Diyanet’in hangi kurumun yerine oluşturulduğunun
hatırlanması, kuruluş amacının kavranmasını kolaylaştıracaktır. Diyanet, Halîfeliğin
kaldırıldığı gün, 3 Mart 1924’te kurulmuştur. “Halîfeliğin görev alanlarını
üstlenmiştir” denilse de tam olarak öyle değildir. Cumhuriyet tarihi boyunca
Tapu ve Kadastro Genel Müdürlüğü seviyesinde görülen Diyanet’in Halîfelik
yerine, onun görev alanı için kurulduğunu düşünmek, akla ve vicdana sığmayacak
bir iştir.
İslâm’ı toplum hayatının her kademesinden kazımayı
kendisine görev bilen bir idâreye hizmet için kurulmuştur Diyanet ve o dönemde
iktidarın yaptıklarını, onun izin verdiği ölçüler içinde övmekle, iktidar
sahibinin eşi benzeri bulunmadığı propagandasını yapmakla görevlendirilmiştir.
Diyanet, kurulduğu günden beri kendisi için İslâmî cemaatleri,
tarikat ve tasavvuf çevrelerini hedef olarak seçmiştir. Cemaat, tarikat ve
tasavvuf çevrelerinin aleyhine iktidar sahipleri için gerekli görüldüğünde her
zaman raporlar hazırlamıştır. Zâten kendisinden tam olarak istenen de bu
olmuştur. Geçmişte övülen Rıfat Börekçi benzeri Diyanet İşleri Başkanları da
dönemlerindeki iktidarların sâdık hizmetkârları değiller midir? Eski iktidar
sahiplerine kapı kulluğu eden Diyanet için, “Diyanet siyâset yapıyor/siyâsete
karıştı” denilmemiştir.
Ancak Türkiye, yüz yıl öncesinin Türkiye’si değildir.
Yüz yıl önce ülke de, devlet de Kemal Paşa’nın ve onun partisi CHP’nindi.
CHP’li olmayan bir gazete bile yoktu. Gazete çıkarmak CHP’li olmak şarta
bağlanmıştı. Sadece gazete mi? Kitap çıkarmak da böyleydi. CHP’nin görüşlerine
uymayan veya CHP’nin yapıp ettiklerini eleştiren kitap çıkarılamazdı.
1923-1950 arasında CHP’yi ve onun genel başkanı Kemal
Paşa’yı eleştiren bir gazete, bir kitap çıkarılabilmiş midir? Kazara buna heveslenenler
ya idam edilmiş, ya sürülmüş ya da 10-15 sene cezaevlerinde kalmışlardır.

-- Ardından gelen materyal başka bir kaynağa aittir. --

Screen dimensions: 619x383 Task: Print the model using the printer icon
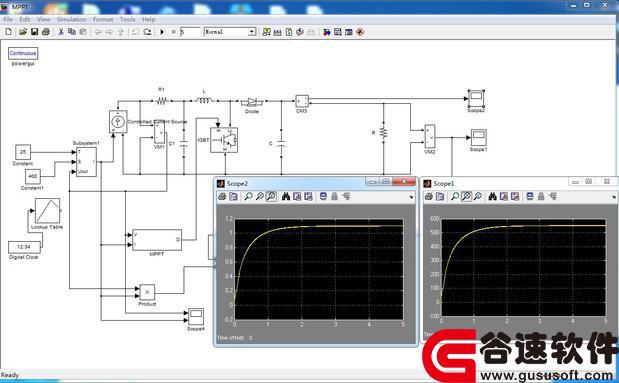[x=45, y=32]
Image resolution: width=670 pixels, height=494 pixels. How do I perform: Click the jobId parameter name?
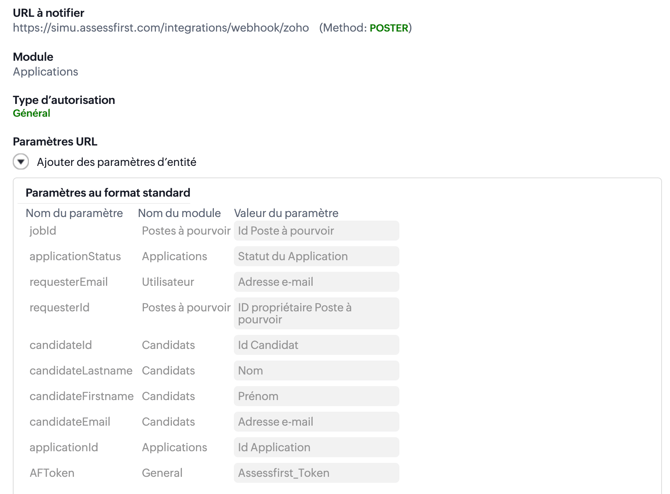(x=43, y=231)
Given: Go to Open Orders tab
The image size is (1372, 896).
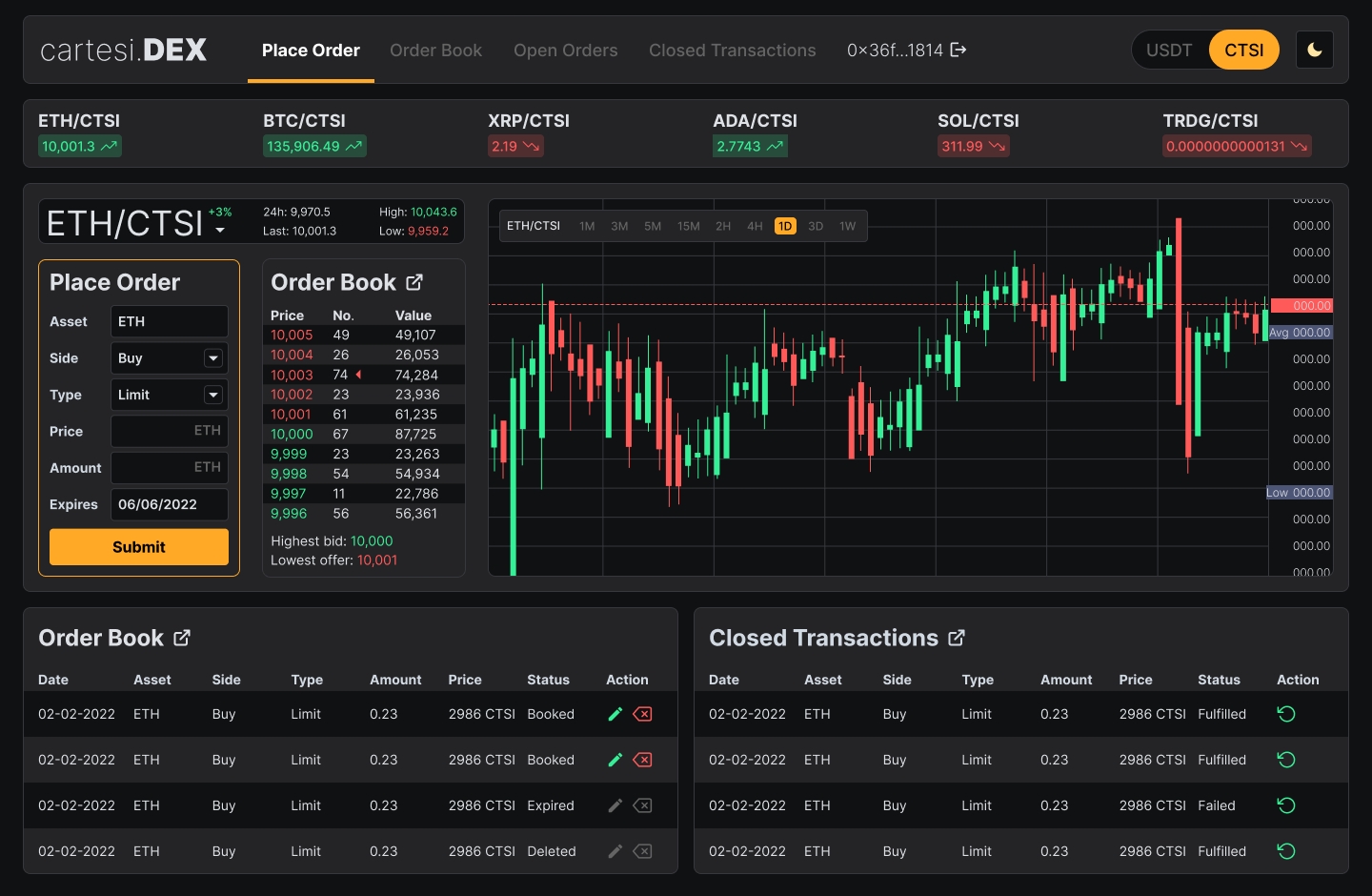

Günümüzde 84 milyonluk nüfusu ile Türkiye büyümüştür,
değişmiştir. Eski Türkiye’nin kalıplarına sığmayacak bir düzeye ulaşmıştır.
Türkiye, özgürleştikçe CHP düzeninden de hızla uzaklaşmaktadır. Bir irtica
hareketiyle Türkiye’yi yüz yıl öncesinin şartlarına döndürmek mümkün değildir.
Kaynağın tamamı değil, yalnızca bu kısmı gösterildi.